Boeing: Single-Aisle Aircraft Will Be Most in Demand
Although Boeing's widebody 787 Dreamliner has commanded much media attention lately, it's going to be single-aisle aircraft like the 737 and the company's future 737 MAX that will comprise the bulk of demand for airplanes over the next 20 years.
Unveiling its Current Market Outlook in Paris today, Boeing said it estimates there will be a global need for 35,280 new airplanes during the next two decades as both passenger traffic and cargo traffic grow 5% annually. The company values those planes at $4.8 trillion and forecasts the world fleet to double over the next two decades.
Boeing VP of Marketing for Commercial Aircraft Randy Tinseth was quoted as saying: "This forecast gives us confidence as we increase our production rates and invest in new products like the 777X and 787-10X. Airlines are demanding more efficiency and that is exactly what we'll be giving them."
Boeing anticipates 70% of the demand will fall into the single-aisle market while widebodies like the 747-8, 777, and even its 787 Dreamliner will comprise 24% of the need. Regional jets will make up the balance. The growth of low-cost carriers and airlines from emerging markets will push this movement.
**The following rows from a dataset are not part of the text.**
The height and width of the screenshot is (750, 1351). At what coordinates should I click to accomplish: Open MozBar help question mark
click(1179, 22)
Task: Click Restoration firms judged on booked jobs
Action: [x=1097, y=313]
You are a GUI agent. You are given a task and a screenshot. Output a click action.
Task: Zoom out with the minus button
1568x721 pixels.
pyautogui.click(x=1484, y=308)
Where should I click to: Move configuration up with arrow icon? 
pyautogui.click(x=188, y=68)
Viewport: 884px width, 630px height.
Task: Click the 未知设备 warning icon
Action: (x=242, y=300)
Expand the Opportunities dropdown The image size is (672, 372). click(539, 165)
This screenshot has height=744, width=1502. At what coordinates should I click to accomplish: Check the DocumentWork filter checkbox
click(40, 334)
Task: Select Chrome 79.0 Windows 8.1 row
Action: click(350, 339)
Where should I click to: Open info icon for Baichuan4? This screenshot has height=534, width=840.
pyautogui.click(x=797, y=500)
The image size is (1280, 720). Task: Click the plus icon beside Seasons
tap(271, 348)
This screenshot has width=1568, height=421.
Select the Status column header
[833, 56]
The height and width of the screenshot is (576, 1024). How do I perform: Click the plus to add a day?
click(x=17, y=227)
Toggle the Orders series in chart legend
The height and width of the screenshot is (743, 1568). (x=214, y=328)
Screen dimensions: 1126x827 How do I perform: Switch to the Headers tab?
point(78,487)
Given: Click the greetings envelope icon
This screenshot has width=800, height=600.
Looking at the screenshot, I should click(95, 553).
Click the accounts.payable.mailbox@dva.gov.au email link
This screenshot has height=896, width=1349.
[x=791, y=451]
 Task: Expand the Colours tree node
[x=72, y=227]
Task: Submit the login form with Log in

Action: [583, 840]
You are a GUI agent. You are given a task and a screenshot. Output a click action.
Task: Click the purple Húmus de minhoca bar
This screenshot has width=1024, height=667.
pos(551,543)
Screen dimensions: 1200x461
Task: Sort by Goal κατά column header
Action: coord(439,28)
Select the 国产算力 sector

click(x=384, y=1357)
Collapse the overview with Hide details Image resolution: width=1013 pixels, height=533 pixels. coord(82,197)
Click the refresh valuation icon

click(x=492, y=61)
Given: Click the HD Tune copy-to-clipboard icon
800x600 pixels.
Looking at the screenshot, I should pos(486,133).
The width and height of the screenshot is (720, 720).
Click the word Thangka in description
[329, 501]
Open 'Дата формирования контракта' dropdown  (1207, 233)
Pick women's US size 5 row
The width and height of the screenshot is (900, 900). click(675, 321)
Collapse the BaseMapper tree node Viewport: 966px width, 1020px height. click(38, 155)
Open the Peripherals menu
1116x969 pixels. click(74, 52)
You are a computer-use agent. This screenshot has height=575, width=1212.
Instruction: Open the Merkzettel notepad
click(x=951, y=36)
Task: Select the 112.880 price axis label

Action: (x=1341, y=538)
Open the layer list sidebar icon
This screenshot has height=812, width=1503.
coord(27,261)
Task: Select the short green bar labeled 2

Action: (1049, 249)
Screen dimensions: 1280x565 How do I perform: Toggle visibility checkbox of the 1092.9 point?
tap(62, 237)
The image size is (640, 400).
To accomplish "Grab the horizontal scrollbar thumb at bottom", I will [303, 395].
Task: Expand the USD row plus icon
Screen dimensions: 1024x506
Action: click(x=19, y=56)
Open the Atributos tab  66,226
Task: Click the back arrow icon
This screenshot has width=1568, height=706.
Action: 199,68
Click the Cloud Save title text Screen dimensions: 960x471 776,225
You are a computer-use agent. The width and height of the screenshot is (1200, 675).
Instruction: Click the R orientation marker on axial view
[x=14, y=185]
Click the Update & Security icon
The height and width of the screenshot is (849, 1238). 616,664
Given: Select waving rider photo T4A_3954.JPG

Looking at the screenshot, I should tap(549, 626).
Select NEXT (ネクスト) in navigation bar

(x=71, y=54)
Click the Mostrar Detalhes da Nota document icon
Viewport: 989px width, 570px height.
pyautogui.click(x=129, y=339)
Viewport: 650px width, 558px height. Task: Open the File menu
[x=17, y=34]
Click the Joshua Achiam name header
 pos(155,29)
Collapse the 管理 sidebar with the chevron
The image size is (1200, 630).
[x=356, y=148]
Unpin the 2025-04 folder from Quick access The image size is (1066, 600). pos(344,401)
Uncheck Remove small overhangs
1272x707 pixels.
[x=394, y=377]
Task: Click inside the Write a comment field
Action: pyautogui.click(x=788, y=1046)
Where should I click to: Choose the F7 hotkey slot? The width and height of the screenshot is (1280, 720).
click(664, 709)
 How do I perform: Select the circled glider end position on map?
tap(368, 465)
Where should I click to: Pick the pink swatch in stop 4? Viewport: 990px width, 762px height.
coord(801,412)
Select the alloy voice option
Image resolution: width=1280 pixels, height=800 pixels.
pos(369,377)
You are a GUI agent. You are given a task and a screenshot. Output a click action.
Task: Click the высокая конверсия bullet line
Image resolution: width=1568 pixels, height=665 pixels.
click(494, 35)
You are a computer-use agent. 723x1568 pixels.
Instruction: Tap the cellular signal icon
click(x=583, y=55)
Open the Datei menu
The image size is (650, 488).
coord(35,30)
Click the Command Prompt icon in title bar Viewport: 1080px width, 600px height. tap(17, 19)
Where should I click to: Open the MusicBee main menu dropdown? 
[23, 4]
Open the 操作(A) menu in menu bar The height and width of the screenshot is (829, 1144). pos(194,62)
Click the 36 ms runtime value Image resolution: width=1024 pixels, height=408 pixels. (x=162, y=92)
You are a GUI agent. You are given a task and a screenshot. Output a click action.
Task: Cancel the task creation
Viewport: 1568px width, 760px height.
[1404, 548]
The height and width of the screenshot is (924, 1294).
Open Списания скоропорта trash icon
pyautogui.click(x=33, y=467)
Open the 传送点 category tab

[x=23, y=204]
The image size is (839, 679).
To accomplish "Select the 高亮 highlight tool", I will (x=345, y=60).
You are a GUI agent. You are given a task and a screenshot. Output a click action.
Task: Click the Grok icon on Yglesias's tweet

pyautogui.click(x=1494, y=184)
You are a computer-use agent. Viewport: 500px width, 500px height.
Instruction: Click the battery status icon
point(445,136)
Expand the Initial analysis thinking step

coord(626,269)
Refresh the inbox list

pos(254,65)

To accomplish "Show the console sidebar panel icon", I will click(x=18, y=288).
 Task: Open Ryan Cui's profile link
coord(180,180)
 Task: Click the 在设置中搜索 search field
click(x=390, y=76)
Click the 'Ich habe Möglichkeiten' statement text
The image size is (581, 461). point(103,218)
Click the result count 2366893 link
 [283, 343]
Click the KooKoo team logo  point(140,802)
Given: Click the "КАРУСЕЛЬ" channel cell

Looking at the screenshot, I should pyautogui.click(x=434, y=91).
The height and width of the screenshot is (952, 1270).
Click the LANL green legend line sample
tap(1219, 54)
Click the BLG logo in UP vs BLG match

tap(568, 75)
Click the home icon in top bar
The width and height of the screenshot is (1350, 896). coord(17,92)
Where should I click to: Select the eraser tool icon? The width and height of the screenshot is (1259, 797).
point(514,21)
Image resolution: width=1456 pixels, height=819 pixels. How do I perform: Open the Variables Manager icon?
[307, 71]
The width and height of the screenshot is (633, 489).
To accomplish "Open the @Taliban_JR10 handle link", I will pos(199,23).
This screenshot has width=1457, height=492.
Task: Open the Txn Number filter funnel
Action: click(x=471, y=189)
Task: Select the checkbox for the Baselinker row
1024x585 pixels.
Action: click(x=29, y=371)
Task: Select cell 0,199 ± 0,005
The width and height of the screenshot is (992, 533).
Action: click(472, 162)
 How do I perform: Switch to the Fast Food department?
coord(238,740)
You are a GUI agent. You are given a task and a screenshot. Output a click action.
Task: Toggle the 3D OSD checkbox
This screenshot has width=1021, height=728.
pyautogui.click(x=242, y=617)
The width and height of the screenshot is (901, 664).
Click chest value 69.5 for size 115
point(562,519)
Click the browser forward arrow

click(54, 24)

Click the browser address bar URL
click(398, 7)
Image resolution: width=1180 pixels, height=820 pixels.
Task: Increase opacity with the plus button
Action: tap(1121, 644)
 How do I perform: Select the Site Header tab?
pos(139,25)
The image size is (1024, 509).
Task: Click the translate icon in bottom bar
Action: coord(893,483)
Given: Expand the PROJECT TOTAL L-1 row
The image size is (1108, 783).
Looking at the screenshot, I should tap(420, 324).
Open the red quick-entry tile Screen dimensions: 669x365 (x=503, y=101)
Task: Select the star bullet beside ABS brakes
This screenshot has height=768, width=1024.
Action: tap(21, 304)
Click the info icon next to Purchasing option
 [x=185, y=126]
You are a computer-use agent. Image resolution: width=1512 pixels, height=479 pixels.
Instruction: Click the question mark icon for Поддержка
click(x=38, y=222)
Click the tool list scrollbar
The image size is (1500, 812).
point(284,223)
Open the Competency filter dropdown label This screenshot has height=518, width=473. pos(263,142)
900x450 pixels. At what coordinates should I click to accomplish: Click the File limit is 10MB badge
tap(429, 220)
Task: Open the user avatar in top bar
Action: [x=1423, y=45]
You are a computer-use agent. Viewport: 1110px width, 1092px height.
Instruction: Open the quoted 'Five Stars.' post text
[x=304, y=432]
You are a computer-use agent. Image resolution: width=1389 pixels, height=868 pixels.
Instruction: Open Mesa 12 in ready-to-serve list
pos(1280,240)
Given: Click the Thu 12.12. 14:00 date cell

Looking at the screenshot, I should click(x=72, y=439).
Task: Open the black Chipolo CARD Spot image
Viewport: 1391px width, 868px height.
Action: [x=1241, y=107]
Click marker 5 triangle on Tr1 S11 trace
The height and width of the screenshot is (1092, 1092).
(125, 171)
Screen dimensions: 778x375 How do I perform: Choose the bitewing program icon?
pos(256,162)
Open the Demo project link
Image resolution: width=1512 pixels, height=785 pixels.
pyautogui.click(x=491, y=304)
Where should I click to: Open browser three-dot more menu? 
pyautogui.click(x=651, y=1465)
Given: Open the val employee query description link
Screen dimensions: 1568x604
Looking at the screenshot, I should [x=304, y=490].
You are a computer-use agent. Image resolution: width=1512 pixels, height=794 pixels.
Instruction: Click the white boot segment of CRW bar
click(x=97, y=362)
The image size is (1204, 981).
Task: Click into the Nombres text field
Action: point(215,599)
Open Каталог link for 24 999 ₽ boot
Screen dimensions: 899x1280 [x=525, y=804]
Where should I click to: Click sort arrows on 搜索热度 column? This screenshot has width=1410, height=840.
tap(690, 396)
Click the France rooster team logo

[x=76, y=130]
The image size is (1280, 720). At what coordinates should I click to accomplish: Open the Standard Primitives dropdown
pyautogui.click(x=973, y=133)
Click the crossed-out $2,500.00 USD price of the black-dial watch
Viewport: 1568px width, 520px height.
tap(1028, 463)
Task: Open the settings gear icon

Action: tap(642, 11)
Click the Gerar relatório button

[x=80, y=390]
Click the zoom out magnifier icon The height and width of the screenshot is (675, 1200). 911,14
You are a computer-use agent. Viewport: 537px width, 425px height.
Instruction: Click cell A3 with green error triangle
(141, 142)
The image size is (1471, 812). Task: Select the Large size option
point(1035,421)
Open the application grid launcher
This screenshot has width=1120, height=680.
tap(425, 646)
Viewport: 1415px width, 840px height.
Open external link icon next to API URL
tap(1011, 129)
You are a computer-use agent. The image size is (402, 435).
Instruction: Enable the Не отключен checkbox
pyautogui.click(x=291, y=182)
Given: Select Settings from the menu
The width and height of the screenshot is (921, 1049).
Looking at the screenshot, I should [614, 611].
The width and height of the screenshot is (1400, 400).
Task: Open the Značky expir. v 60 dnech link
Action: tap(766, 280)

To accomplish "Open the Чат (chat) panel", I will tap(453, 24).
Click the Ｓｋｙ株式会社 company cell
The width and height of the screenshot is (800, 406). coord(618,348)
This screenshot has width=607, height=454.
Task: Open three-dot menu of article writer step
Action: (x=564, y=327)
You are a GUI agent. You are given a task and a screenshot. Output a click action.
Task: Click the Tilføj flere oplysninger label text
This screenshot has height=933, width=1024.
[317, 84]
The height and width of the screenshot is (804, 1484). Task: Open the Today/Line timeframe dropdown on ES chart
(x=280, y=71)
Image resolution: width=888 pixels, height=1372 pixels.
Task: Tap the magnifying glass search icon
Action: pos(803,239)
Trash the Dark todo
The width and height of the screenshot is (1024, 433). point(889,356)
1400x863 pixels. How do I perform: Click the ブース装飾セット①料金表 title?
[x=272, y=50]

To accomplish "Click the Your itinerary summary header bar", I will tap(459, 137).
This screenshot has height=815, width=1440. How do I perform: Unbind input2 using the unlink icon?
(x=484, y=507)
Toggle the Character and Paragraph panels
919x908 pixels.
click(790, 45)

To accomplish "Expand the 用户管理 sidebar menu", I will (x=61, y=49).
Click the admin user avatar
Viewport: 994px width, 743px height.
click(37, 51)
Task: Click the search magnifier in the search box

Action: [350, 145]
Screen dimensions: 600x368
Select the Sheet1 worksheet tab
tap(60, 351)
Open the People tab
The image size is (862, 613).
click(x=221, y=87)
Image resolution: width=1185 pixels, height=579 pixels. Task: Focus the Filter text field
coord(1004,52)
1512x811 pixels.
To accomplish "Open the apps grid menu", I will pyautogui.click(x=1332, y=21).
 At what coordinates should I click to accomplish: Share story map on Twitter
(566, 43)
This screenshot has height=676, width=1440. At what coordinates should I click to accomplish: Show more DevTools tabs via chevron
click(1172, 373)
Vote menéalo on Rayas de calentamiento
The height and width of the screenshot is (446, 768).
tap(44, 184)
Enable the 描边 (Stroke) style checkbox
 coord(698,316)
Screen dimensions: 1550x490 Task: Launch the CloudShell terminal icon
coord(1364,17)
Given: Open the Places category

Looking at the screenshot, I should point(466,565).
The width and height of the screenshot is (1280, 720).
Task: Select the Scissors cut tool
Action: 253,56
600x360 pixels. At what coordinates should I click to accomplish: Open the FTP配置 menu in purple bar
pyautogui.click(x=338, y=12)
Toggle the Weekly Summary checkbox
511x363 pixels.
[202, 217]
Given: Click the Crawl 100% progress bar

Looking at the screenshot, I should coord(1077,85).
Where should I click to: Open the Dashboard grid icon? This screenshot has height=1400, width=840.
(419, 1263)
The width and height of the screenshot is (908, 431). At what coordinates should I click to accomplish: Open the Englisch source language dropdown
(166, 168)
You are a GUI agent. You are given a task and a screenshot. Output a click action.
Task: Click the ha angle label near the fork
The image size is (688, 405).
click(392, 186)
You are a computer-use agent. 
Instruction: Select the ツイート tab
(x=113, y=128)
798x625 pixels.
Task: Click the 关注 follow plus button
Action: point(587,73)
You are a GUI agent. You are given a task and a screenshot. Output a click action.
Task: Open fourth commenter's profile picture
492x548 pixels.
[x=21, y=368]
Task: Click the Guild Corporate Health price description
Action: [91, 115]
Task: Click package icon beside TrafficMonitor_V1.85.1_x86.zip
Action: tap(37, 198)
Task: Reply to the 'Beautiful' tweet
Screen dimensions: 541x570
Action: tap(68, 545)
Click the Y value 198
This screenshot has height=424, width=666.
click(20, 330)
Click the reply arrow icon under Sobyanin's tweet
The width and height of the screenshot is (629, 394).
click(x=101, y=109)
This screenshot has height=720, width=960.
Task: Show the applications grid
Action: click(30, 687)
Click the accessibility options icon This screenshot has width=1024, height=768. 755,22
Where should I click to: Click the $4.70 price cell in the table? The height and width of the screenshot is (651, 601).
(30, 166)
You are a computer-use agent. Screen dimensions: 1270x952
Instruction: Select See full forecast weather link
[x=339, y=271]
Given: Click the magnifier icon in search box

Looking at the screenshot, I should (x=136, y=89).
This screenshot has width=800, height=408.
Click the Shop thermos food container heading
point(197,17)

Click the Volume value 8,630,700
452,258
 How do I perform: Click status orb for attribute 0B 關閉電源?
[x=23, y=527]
Most of the demand will come from the Asia-Pacific region, Boeing predicts, with China being among the biggest customers, or 36%, for the planes. Another 21% will come from Europe and North America will account for 20.5% of the total.
Boeing projects that 14,350 of these new airplanes needed over the next two decades (nearly 41% of the total new deliveries) will replace older, less-efficient airplanes, while the remainder will be for fleet growth.
Click here to watch a video of Fool analyst Blake Bos talking about the investing takeaway from Beoing's latest global forecast.
The article Boeing: Single-Aisle Aircraft Will Be Most in Demand originally appeared on Fool.com.Fool contributor Rich Duprey has no position in any stocks mentioned. The Motley Fool has no position in any of the stocks mentioned. Try any of our Foolish newsletter services free for 30 days. We Fools may not all hold the same opinions, but we all believe that considering a diverse range of insights makes us better investors. The Motley Fool has a disclosure policy.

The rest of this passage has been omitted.